Irritation of the Vulva

The vulva is the part of the female body made up of the female genitalia. The vulva is made up of:

  • The labia majora (the outer lips which are covered with pubic hair)
  • The labia minora (inner lips which are hairless)
  • The clitoris and its hood or covering which is at the front of the genital area
  • The vestibule which surrounds the vaginal opening and the urethral opening
  • The perineum which is the area of skin between the vagina and the anus

What is normal?

Because it is difficult for women to see their vulvas, many women do not know what their vulva looks like and/or what is normal for them.
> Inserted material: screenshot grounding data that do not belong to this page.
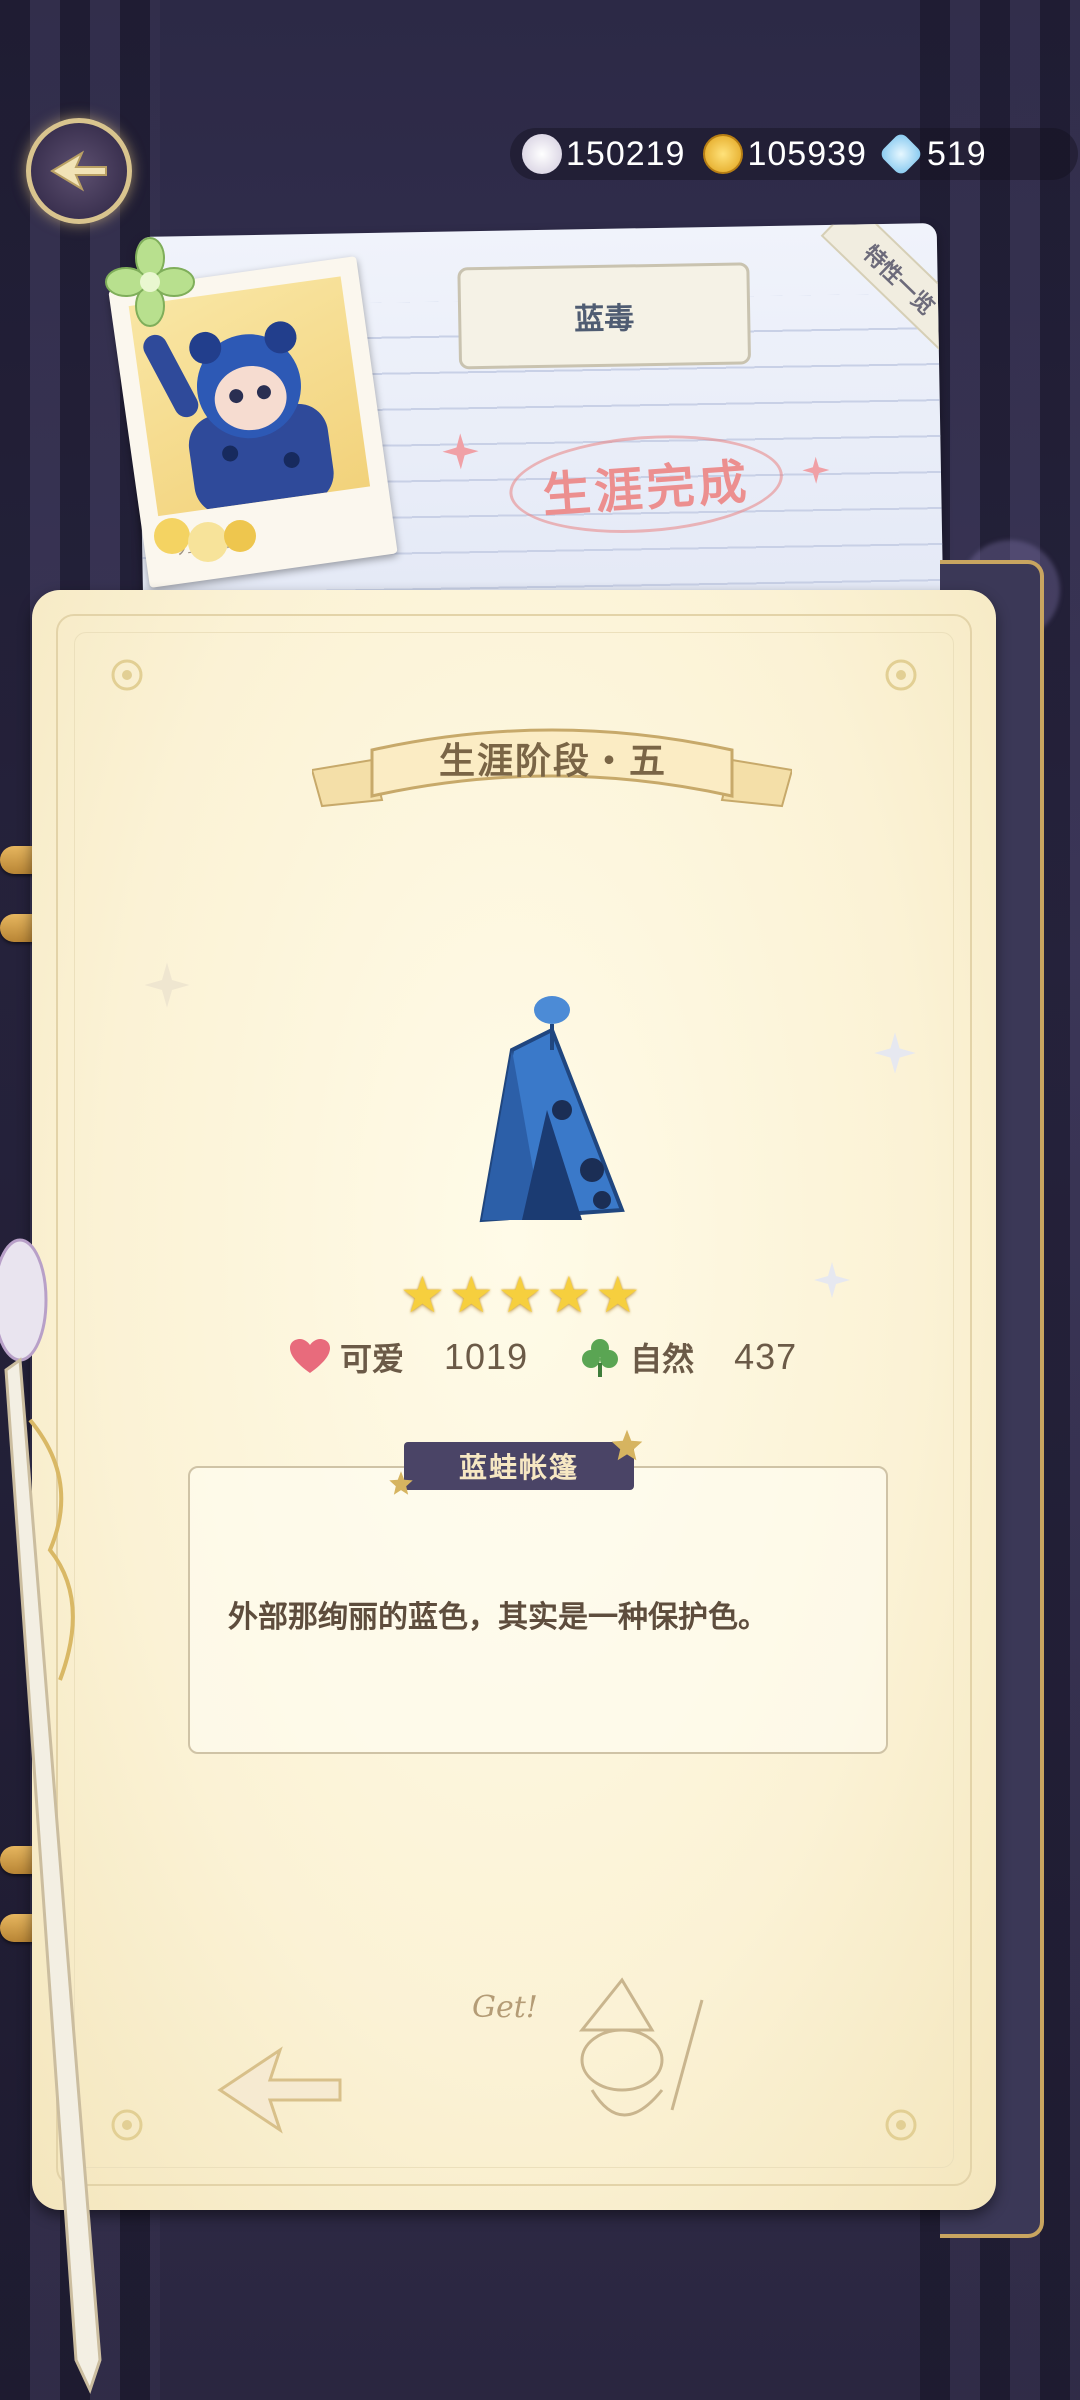 Image resolution: width=1080 pixels, height=2400 pixels. I want to click on doodle-text: Get!, so click(505, 2008).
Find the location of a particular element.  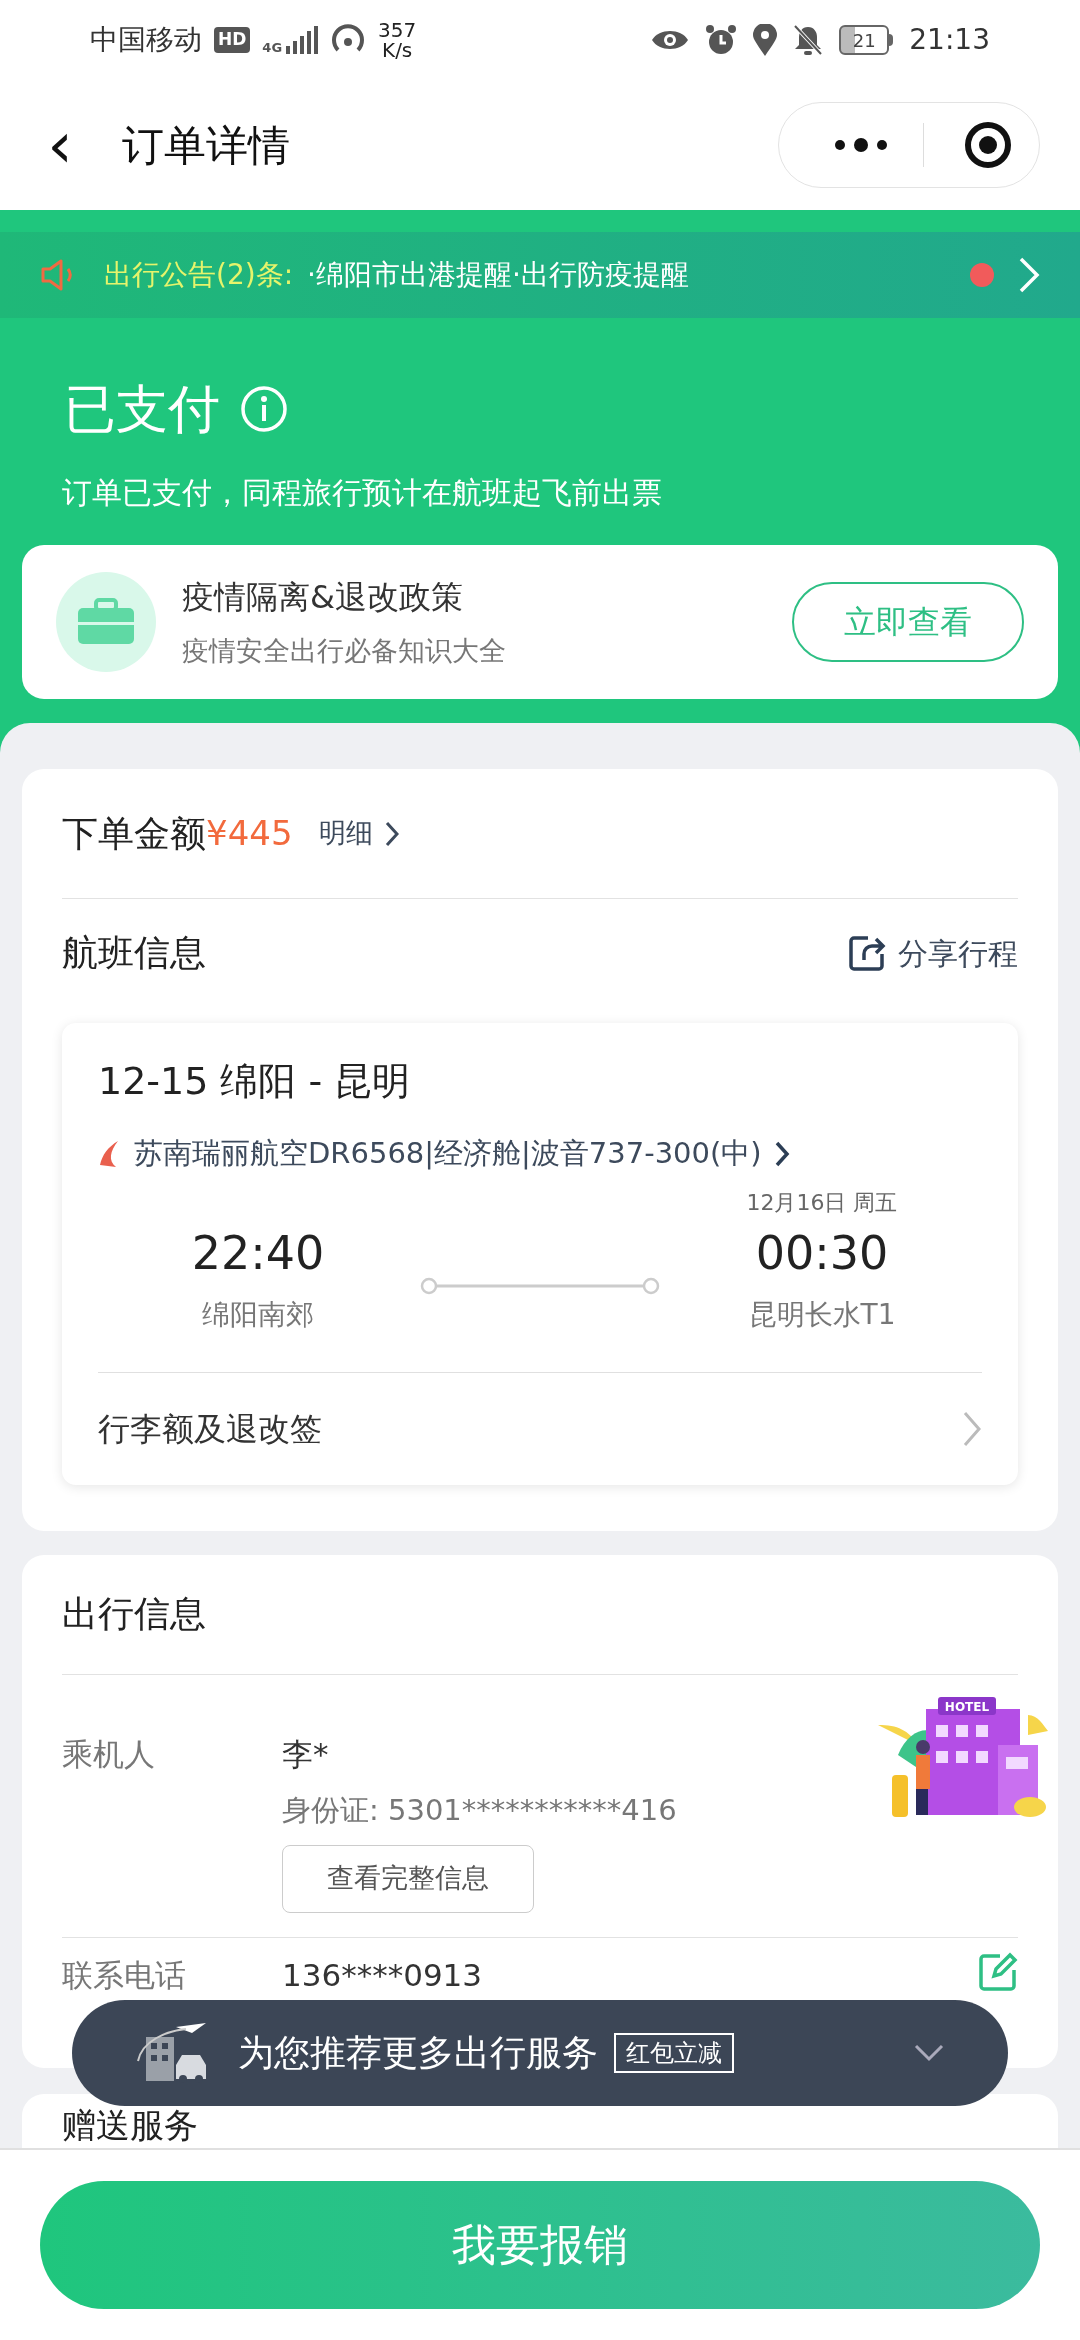

share-icon is located at coordinates (867, 953).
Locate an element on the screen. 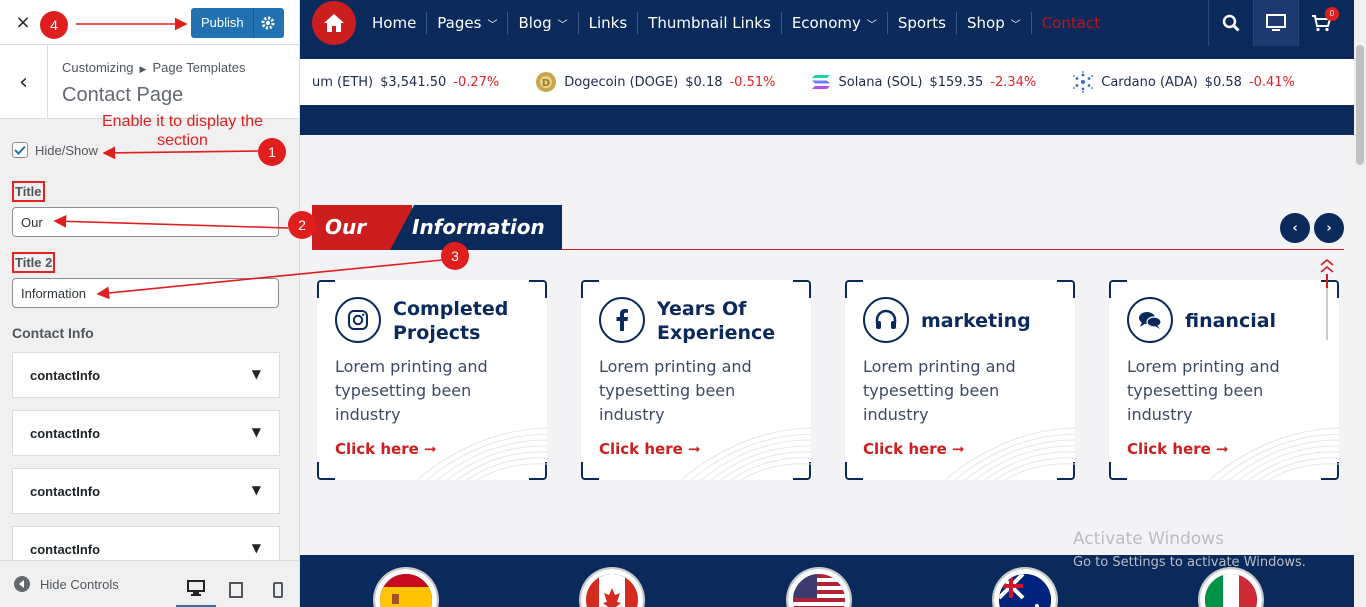  menu-label: Blog is located at coordinates (535, 23).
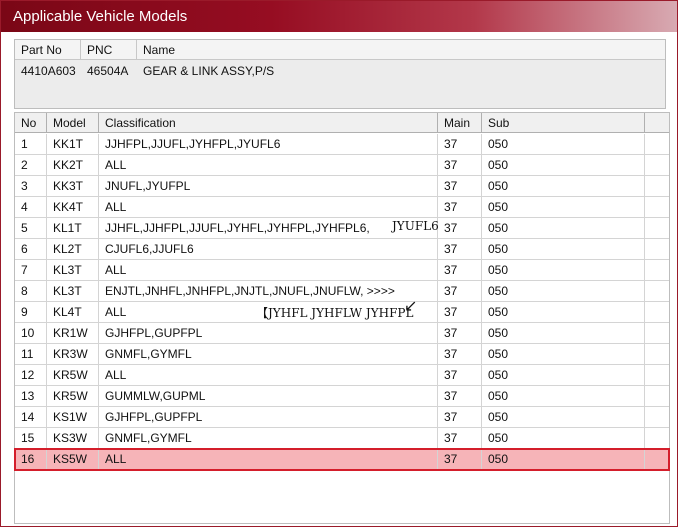 The height and width of the screenshot is (527, 678). I want to click on no-column-header: No, so click(31, 122).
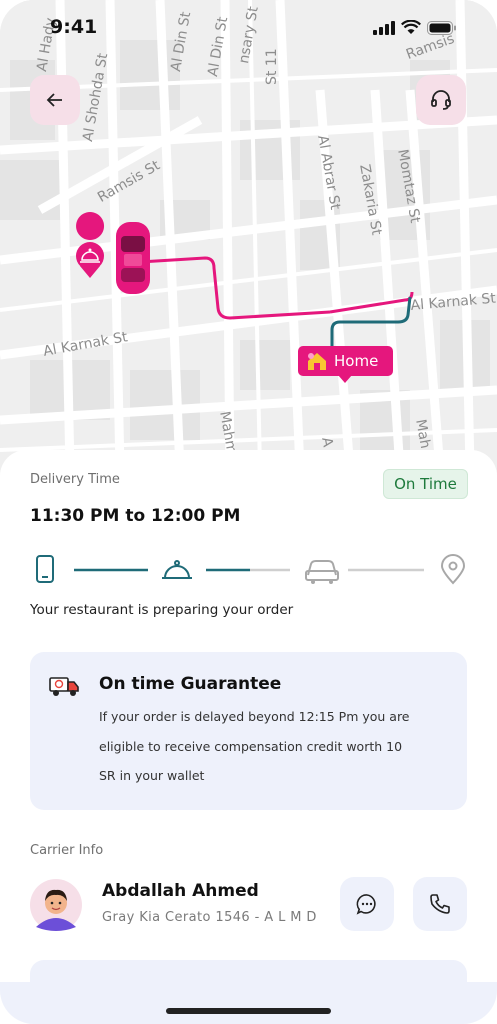  I want to click on carrier-info-label: Carrier Info, so click(67, 850).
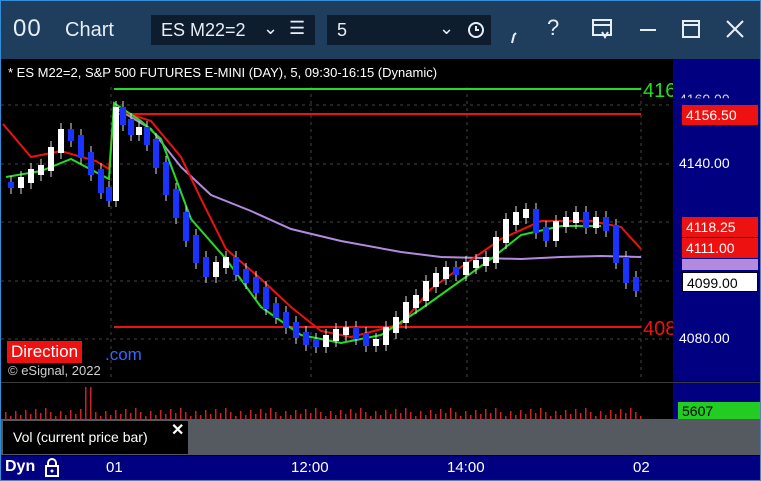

If you don’t know what your vulva looks like, it is a good idea to use a hand mirror to have a look.  Once you are familiar with what is normal for you, it can be a lot easier to detect any changes in appearance such as changes in colour, bumps thickening of skin or dry, cracked skin.

Each woman’s vulva is unique in size and appearance including differences between the right and left labia.  This variation from one woman to another is completely normal.

Vulvitis or vulval irritation

Some of the reasons for vulval irritation include:

  • Sweating or vaginal secretions
  • Skin conditions such as dermatitis, eczema, lichen sclerosus
  • Allergies to substances such as:
    • Soaps, bath and hair products
    • Feminine hygiene products
    • Perfumes or scents
    • Laundry detergents
    • Toilet paper which is scented or coloured
    • Douches
    • Spermicides
    • Condoms
    • Synthetic underwear or sanitary pads
    • Lubricants used for intercourse
  • Fungal, bacterial or viral infections such as candida or thrush, trichomonas or herpes
  • Some medications, preservatives and local anaesthetics
  • Tight clothing / pantyhose

Symptoms can include:

  • Redness
  • Swelling
  • Burning
  • Itching
  • Fissuring (skin cracking or splitting)
  • Leukoplakia (whitening of skin)
  • Associated vaginal inflammation or discharge

Diagnosis and treatment

See your doctor to determine the cause.  Investigations such as blood tests, urine, vulval or vaginal swab tests, or a vulval biopsy may be necessary.  Do not self diagnose or treat.  The treatment will depend on the cause of the vulvitis.


Measures you can take to help yourself include:

  • Do not use any soap or perfumed bath products to wash your vulva – use tap water
  • Avoid getting any hair products on your vulva
  • Wear cotton underpants and if possible, wash them in pure soaps
  • Never use talcum powder on your vulva
  • Preferably, swim in salt water
  • After swimming change out of swimwear immediately and avoid wet clothing
  • Wear loose fitting pants, not tight jeans and avoid pantyhose
  • When passing urine or opening bowels always wipe or pat from front to back
  • Use 100 per cent cotton menstrual pads and tampons
  • Avoid lubricants with intercourse

You may be prescribed cortisone cream / ointments for some of the possible causes and may be instructed to bathe your vulva prior to application of the cream / ointment.

One of the bathing techniques sometimes suggested is to bathe in water with bicarbonate of soda:

  • In a basin of water (e.g. a plastic wash bowl) add 2 tablespoons of bicarbonate of soda; or in a bath add 1 cup of bicarbonate of soda
  • Sit in the basin / bath with the water covering your vulva for 5-10 minutes
  • Pat dry then apply the cream or ointment
  • Bathe once or twice a day

If your symptoms do not get better with the recommended treatment, see your doctor again.